[Given text]:
# MQB Audi A3 Coupe Envisioned by Theophilus Chin



## [email protected] (Apr 9, 2004)

Check out the latest imagineered Audi from Theophilus Chin. Earlier this week we featured his take on a B8 RS 4 with the latest facelift changes and now he's put together a production-looking 2-door take on the A3 sedan concept shown last spring in Geneva.

*So What Do We Think?*
First and foremost, Chin's re-working of the A3 sedan takes it in a more production-looking direction, which helps envision the car. Audi design boss Stefan Sielaff said the production A3 sedan will be just a bit taller than the A3 concept and this appears to have the more aggressive proportions of the show car. Also, it retains the frowning lower intakes with aluminum trim at the front that likely hint at the next-gen RS 3's own appearance... but that's a guess on our part.

As for a two-door coupe like Chin's proposal above, we've heard nothing of such a body style thus far. That's not to say it couldn't happen though. It's known that the next-generation A3 Cabriolet will be based on the notchback sedan bodystyle, meaning stampings like doors and interior trim will be in place for a two-door version. It wouldn't be **that** hard for Audi to add this bodystyle... at least it'd be a lot easier than generations past.

[Dataset rows]:

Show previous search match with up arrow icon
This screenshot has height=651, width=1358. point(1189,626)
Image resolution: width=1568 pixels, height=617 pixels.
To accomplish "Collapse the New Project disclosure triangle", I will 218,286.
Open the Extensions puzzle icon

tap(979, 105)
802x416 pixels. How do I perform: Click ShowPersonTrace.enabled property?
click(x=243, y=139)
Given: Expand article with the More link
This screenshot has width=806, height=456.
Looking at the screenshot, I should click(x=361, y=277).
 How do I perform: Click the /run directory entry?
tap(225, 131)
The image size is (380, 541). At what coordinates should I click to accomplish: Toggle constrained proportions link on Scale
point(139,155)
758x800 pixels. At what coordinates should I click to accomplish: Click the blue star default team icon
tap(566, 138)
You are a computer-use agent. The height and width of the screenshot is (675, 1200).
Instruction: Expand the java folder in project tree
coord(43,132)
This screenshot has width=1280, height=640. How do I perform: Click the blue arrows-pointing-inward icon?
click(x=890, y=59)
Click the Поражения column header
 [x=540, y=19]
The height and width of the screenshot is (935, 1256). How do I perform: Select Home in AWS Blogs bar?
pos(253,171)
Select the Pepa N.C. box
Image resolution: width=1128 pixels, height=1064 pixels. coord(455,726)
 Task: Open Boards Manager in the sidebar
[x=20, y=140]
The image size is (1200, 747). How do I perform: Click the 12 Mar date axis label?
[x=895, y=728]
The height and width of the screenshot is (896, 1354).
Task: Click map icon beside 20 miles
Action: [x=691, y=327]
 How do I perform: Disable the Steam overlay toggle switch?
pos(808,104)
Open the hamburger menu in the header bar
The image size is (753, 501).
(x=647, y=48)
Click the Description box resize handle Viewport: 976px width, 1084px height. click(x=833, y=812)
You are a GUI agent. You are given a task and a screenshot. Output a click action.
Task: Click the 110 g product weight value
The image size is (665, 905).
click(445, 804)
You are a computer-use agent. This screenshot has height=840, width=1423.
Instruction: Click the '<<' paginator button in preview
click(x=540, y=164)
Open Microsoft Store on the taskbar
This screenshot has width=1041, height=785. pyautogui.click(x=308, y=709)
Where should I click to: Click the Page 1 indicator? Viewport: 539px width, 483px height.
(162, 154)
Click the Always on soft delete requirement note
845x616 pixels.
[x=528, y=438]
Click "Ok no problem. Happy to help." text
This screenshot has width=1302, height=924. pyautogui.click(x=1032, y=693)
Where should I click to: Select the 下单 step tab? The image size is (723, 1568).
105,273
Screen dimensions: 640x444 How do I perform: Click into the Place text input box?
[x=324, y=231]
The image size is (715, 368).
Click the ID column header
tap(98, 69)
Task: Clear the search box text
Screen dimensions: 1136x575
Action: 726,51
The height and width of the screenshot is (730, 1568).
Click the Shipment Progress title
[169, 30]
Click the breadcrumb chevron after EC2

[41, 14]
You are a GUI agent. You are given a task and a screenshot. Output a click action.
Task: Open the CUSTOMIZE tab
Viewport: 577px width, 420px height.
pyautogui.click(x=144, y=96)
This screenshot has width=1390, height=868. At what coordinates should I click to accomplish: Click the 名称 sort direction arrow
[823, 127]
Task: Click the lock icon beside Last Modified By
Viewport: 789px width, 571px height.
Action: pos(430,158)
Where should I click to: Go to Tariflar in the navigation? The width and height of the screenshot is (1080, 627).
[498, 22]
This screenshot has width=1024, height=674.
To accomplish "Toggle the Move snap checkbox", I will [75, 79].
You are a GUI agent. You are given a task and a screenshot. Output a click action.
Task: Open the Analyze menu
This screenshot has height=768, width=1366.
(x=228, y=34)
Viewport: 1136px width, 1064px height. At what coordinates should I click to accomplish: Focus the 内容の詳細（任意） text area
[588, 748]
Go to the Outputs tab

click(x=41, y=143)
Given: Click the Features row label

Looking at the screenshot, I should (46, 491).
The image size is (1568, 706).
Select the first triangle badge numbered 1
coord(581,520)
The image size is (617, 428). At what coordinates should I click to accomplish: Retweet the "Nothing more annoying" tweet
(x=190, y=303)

[Given request]: Provide a continuation of the post on Theophilus Chin's Audi A3 coupe rendering, starting after its final sentence. The lines above come from a separate source.

[Written reply]:
It's obvious that the A5 and all S/RS variants have been a sales success for Audi. Might a coupe on the A3 level also add to the volume without cannibalizing the A5? Time will tell. That Audi hasn't mentioned such a body configuration isn't exactly positive, but that doesn't mean it couldn't happen.

Check out a rear view and the above shot in high-res at Theophilus Chin's website linked below.

* Full Story *


----------



## R5T (Apr 7, 2010)

This would make a next Gen Audi TT totally superfluous.


----------



## [email protected] (Apr 9, 2004)

R5T;bt1369 said:


> This would make a next Gen Audi TT totally superfluous.


Maybe... maybe not. If it's steel and heavier than the TT, not as exotic, etc. In remote importer markets like the USA you might be right... but in the EU I suspect there's room for both.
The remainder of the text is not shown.